Recursively lists all files inside the specified folder.
Compares files’ MD5 checksums to find duplicates.
If duplicates are found:
Asks you to confirm deletion.
Deletes duplicates (keeps one original).
Sends an email report.
Saves a detailed log file for every run.
📌 Requirements
Python 3.x
Google Drive API enabled in your Google Cloud project
credentials.json file from Google Cloud OAuth consent screen
token.json (created on first run)
Google App Password (if using Gmail to send email)

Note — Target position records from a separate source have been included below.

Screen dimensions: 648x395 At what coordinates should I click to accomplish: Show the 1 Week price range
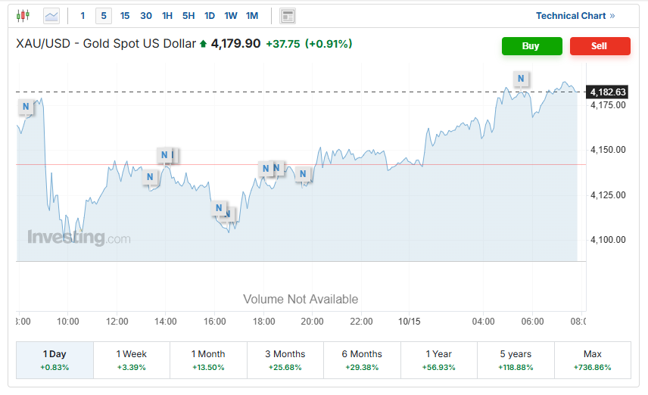132,359
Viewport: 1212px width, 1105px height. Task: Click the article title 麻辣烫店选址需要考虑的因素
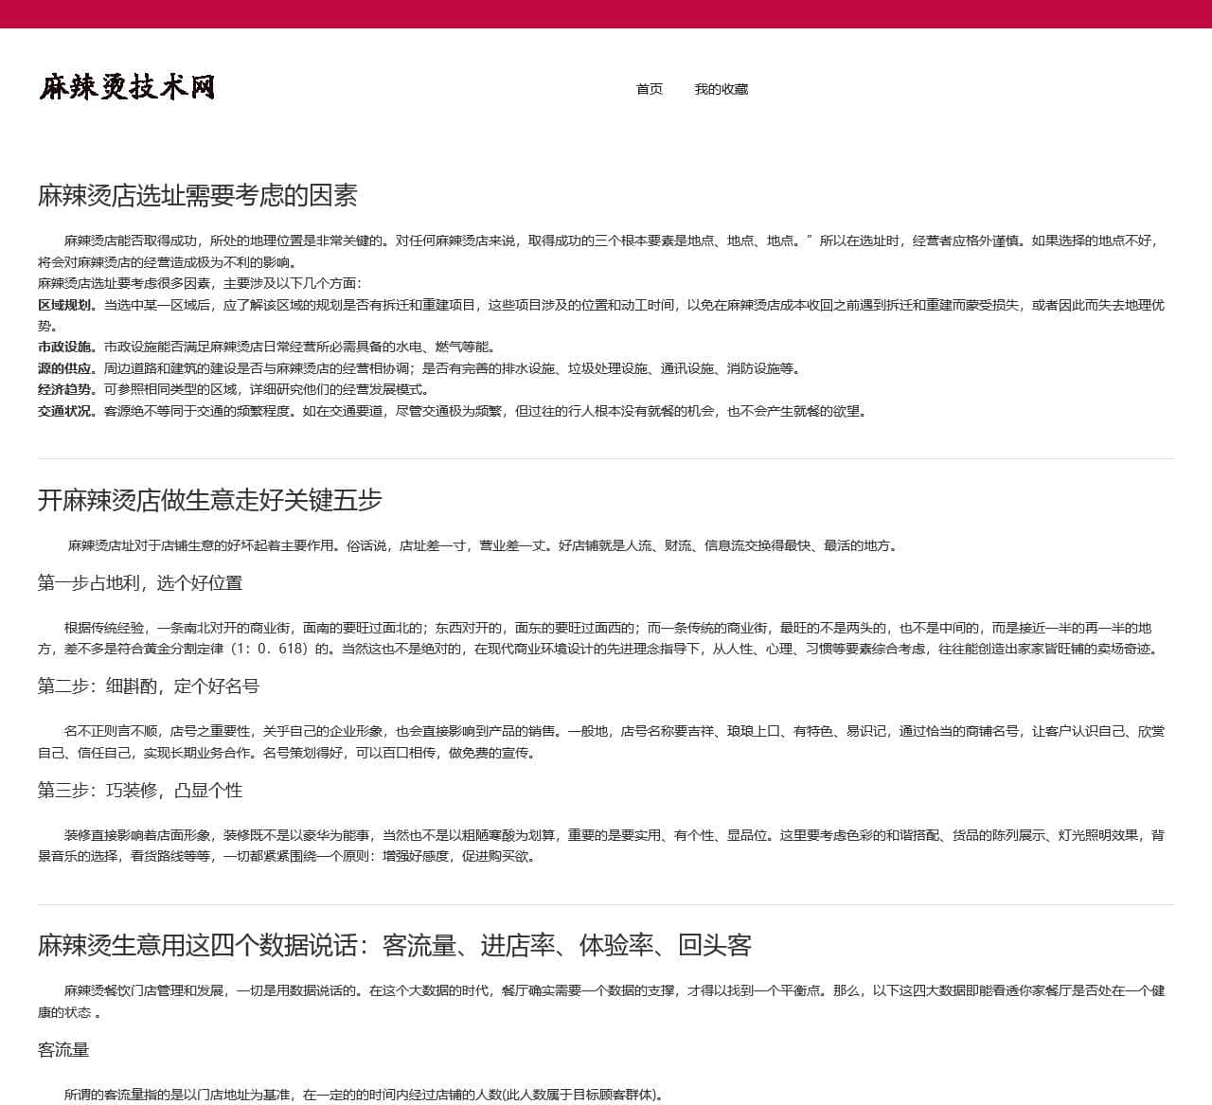click(200, 197)
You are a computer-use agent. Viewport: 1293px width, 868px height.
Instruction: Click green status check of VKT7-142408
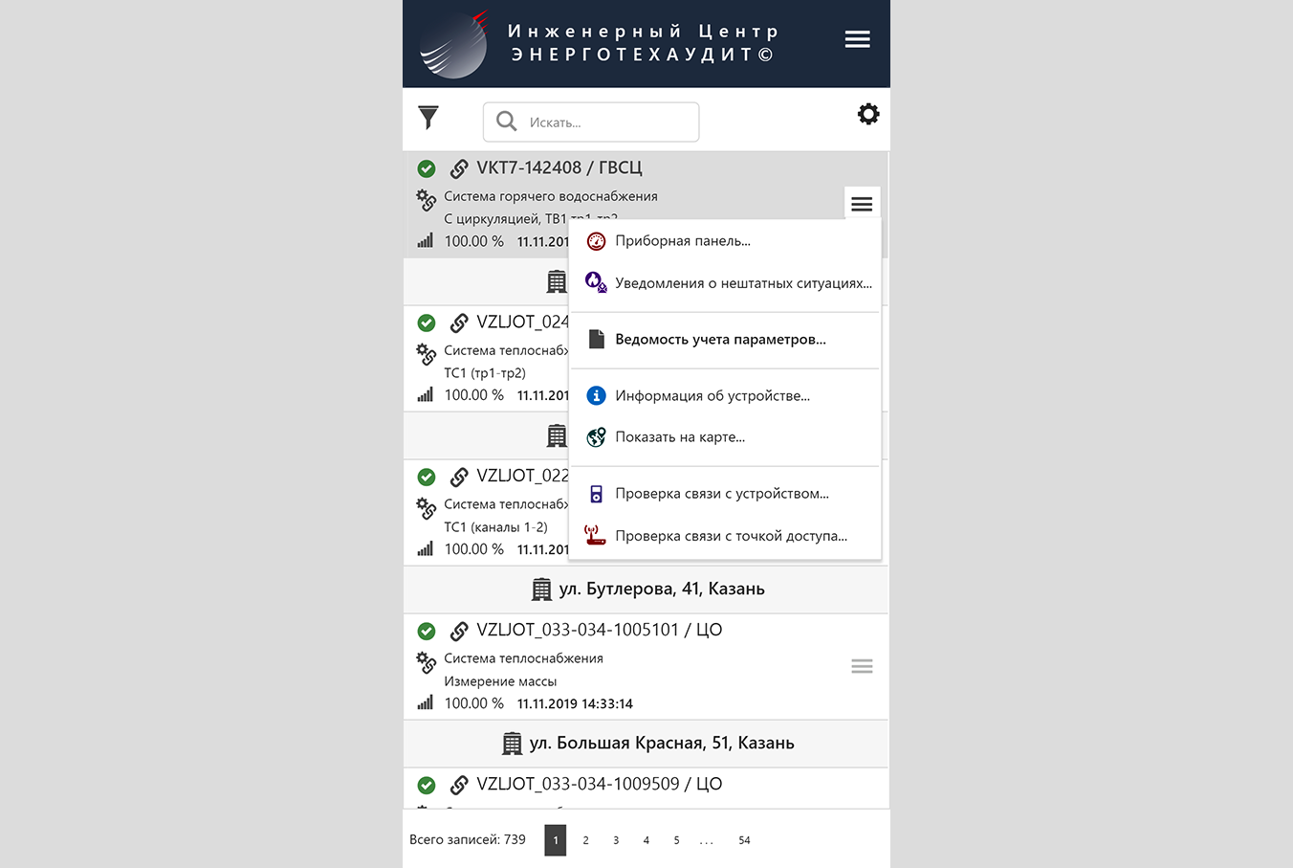[427, 168]
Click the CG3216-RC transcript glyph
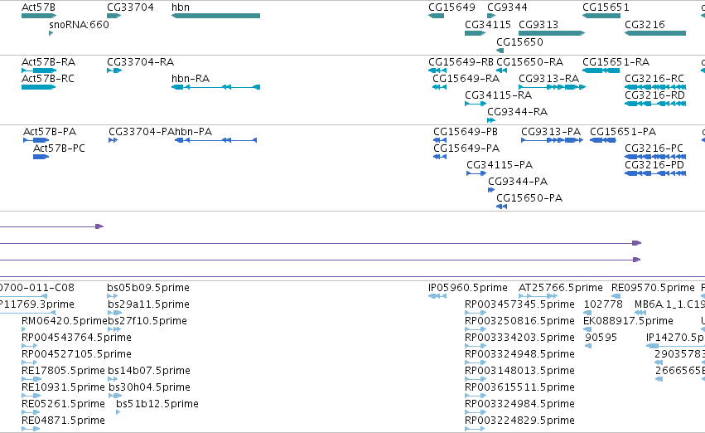The height and width of the screenshot is (433, 705). tap(655, 87)
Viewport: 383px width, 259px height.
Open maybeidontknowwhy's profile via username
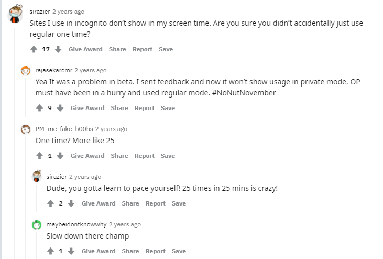point(76,224)
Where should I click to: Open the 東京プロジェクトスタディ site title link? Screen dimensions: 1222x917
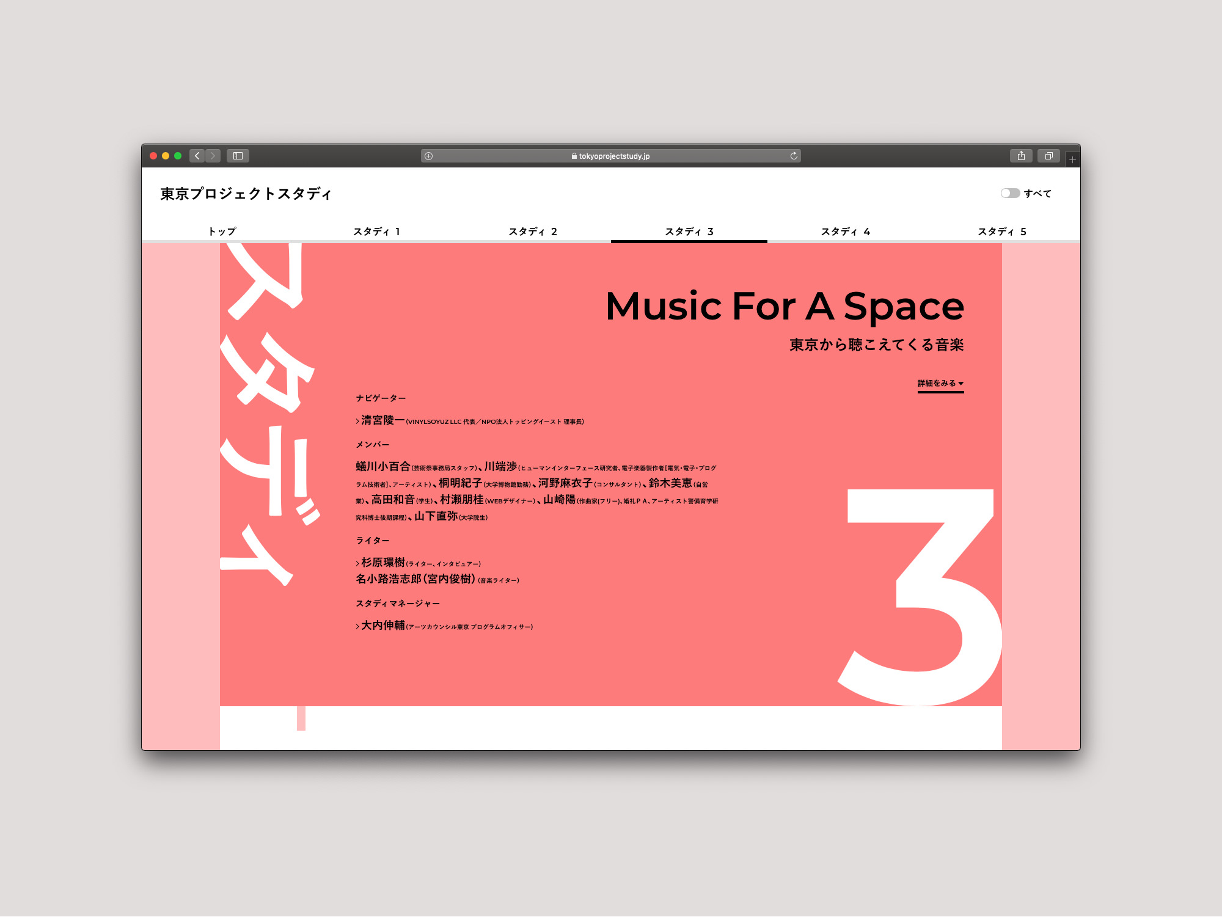246,194
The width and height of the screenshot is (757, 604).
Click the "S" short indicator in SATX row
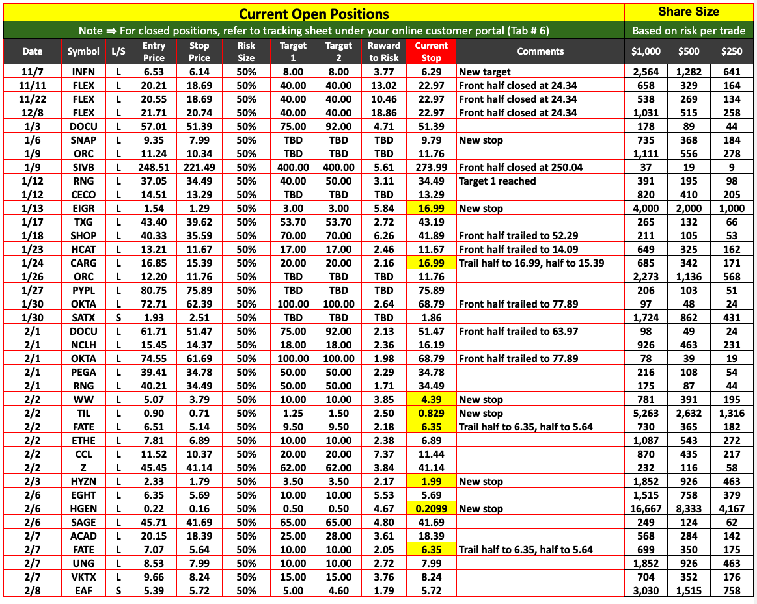(118, 318)
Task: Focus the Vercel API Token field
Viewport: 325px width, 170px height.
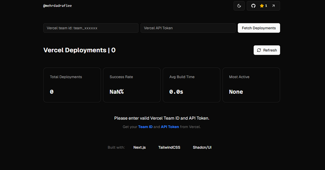Action: tap(188, 28)
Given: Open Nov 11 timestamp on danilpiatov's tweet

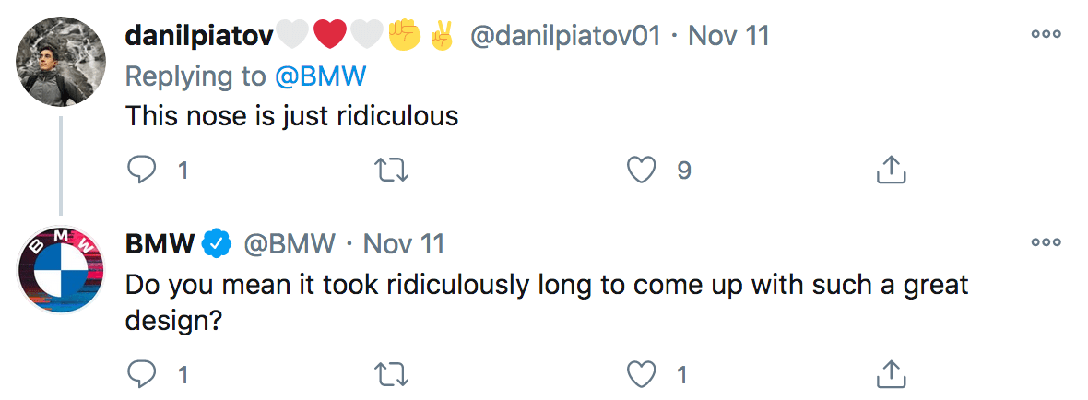Looking at the screenshot, I should (728, 37).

🛠️ Setup 1️⃣ Clone the repository git clone https://github.com/Houria-hs/duplicates_python_cleaner.git cd duplicate-python-cleaner
2️⃣ Create a virtual environment and activate it python -m venv venv
venv\Scripts\activate
source venv/bin/activate
3️⃣ Install dependencies pip install -r requirements.txt
4️⃣ Add your credentials.json to the project root
Make sure the Google Drive API is enabled in your Google Cloud project.
5️⃣ Create .env file EMAIL_APP_PASSWORD=your_app_password_here FOLDER_ID=your_drive_folder_id_here
Run the script:
python check_duplicates.py
Open the provided Google auth URL and log in.
Confirm the files you want to delete when asked.
Check scan_log.txt for a detailed report.